The processing takes about 20 or 30 seconds and then i get this error in the command window:

Out of memory. Type HELP MEMORY for your options.

Error in piquo (line 7)
num(r) = quo;

It might be better to take the quo=pi/2 statement outside of the while loop ...

Gold Member
Here is the modified script:

Code:
r = 1;
quo = 1;

while  (quo  >  0.01)

num(r) = quo;
r = r+1;
end

quo  =  pi / 2;

disp('The largest quotient greater than 0.01 is: ' ,(num(r-1)) )

But Matlab just keeps processing, and then crashes.

Maybe you meant to use a nested while loop? I don't know how that would work.

I'm quite sure that i need to use a while loop in this problem, as i don't know how many iterations are required for the quotient to become less than 0.01. num(r) is an array that represents the index which contains the corresponding quotient, based on the number of times r that the while loop is executed.

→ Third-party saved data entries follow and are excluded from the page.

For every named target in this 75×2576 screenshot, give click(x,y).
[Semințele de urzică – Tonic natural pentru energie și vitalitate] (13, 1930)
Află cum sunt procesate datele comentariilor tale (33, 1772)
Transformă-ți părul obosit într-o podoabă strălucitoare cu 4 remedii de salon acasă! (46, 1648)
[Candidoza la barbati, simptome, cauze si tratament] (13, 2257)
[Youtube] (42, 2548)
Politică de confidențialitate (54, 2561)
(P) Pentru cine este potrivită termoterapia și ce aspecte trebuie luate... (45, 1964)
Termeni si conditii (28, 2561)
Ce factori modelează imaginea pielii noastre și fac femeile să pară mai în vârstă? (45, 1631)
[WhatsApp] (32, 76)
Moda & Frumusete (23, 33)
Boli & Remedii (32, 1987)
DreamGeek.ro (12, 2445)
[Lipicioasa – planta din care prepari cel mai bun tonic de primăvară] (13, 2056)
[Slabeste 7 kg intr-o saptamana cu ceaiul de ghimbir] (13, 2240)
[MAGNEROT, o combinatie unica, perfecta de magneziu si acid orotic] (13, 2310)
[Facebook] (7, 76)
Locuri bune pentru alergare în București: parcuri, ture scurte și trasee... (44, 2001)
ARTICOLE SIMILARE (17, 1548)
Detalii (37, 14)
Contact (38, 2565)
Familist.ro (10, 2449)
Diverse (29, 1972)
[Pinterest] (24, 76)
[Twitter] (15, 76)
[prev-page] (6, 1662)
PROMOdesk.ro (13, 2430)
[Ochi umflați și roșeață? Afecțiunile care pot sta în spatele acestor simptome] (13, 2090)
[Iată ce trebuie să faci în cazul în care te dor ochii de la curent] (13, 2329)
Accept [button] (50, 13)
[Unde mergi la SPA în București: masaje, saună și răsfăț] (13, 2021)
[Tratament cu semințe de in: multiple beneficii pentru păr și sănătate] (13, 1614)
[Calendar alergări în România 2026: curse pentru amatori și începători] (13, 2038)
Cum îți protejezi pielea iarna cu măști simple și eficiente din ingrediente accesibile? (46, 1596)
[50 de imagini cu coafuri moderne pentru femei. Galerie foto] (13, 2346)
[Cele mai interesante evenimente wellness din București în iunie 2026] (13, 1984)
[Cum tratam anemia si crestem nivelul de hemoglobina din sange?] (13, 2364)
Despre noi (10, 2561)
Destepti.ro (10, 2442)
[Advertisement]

Here is the modified script:

Code:
r = 1;
quo = 1;

while  (quo  >  0.01)

num(r) = quo;
r = r+1;
end

quo  =  pi / 2;

disp('The largest quotient greater than 0.01 is: ' ,(num(r-1)) )

But Matlab just keeps processing, and then crashes.

Maybe you meant to use a nested while loop? I don't know how that would work.

I'm quite sure that i need to use a while loop in this problem, as i don't know how many iterations are required for the quotient to become less than 0.01. num(r) is an array that represents the index which contains the corresponding quotient, based on the number of times r that the while loop is executed.

No, what I meant was your loop kept setting quo to pi/2 as its first action, hence why it didn't terminate. You have a similar problem with your revised loop in that you never change quo.

Have a look at the attached Mathcad example of what I think you want to achieve.

#### Attachments

• phys - 12 06 15 iteration 01.jpg
9.4 KB · Views: 456
Gold Member
Here is the revised code:

Code:
r = 1;
quo = pi;

while  (quo  >  0.01)

quo  =  quo / 2;
num(r) = quo;
r = r+1;
end

disp(num(r-2))

I believe it's correct, as i get the answer: 0.0123

However, i cannot display the line: The largest quotient greater than 0.01 is: 0.0123

I tried this format but it didn't work: disp('The largest quotient greater than 0.01 is: ' ,num(r-2) )

Here is the revised code:

Code:
r = 1;
quo = pi;

while  (quo  >  0.01)

quo  =  quo / 2;
num(r) = quo;
r = r+1;
end

disp(num(r-2))

I believe it's correct, as i get the answer: 0.0123

However, i cannot display the line: The largest quotient greater than 0.01 is: 0.0123

I tried this format but it didn't work: disp('The largest quotient greater than 0.01 is: ' ,num(r-2) )

I'm not a Matlab user, so don't take what I say as Gospel, but I don't think disp works like that. According to the on-line Help, you've got convert the number to a string and, for example, concatenate it with your string. See http://www.mathworks.co.uk/help/techdoc/ref/disp.html for details.

PS. The code looks better now and the result seems OK.

Gold Member
OK, thanks for your help, NemoReally.

OK, thanks for your help, NemoReally.
No worries.